I wrote a two part article about this at ddj.com:
About Log Files Part 1
About Log Files Part 2
Just an observation, but the the stack is getting truncated or over-written, might this be a simple case of using an uninitialised field, or perhaps a buffer overrun ?
That might be fairly easy to locate.
Have you tried to set WinDbg on a customer's computer and use it as a default debugger for any application that causes a crash? You just need to add pdb files to the folder where your application resides. When a crush happens WinDbg starts and you can try to get call stack.
Possibly you already know this, but here are some points about minidump debugging:
1. You need to have exactly the same executables and PDB files, as on the client computer where minidump was created, and they should be placed exactly in the same directories. Just rebuilding the same version doesn't help.
2. Debugger must be connected to MS Symbols server.
3. When debugger starts, it prints process loading log in the Output window. Generally, all libraries should be successfully loaded with debug information. Libraries without debug information are loaded as well, but "no debug info" is printed. Learn this log - it can give you some information.

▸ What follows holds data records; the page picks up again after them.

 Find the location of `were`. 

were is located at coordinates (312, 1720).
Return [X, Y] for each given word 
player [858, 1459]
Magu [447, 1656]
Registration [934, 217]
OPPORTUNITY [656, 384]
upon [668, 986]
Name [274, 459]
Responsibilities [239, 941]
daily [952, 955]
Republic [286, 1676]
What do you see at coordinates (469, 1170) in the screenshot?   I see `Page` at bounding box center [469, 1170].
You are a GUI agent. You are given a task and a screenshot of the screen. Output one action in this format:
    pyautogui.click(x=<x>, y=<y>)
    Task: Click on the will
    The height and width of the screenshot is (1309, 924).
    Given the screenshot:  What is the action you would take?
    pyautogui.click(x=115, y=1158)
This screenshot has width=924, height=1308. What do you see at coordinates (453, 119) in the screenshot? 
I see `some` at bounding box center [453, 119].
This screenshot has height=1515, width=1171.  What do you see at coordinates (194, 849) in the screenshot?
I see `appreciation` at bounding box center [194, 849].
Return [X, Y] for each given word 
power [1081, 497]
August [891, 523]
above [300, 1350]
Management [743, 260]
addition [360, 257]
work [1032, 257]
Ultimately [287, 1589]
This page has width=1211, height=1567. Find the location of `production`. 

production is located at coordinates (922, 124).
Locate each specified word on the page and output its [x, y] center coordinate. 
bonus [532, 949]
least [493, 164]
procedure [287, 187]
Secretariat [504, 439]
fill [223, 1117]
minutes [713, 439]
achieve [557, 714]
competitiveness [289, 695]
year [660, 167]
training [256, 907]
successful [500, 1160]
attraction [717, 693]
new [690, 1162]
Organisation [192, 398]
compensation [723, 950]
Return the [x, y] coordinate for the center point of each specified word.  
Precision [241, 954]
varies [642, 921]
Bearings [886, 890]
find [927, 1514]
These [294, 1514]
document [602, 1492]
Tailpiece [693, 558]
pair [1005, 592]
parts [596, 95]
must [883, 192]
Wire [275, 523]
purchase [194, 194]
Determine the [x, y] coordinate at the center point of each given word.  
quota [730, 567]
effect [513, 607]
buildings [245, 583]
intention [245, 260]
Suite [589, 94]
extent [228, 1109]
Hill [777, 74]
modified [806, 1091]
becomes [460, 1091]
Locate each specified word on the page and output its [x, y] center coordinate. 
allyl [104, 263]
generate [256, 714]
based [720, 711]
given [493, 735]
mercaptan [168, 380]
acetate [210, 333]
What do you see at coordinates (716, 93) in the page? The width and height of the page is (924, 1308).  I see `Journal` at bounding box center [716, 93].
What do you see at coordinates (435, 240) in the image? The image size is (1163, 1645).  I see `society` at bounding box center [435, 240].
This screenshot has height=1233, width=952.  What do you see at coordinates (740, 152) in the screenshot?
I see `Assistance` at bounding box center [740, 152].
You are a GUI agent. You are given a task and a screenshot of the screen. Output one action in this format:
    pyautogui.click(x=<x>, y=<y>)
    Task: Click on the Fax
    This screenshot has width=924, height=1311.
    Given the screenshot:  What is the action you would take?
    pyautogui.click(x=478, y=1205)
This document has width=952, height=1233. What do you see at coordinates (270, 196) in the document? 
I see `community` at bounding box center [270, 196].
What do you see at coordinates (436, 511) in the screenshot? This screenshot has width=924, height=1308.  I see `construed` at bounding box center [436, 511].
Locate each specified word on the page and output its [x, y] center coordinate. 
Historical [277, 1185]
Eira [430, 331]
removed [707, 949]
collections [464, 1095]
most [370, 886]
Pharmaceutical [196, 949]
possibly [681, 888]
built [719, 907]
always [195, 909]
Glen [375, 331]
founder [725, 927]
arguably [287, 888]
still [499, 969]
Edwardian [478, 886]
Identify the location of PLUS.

If executable stack contains frames from a library without debug information, it may be not shown. This happens, for example, if your code is running as third-party library callback.
Try to create minidump on your own computer, by adding some code which creates unhandled exception, and debug it immediately. Does this work? Compare loading log in successful and unsuccessful debugging sessions.
You may have called null function pointer. Current executing function information is needed to show call stack information. Force set instruction pointer to start of any simple function, then you'll see call stack information again.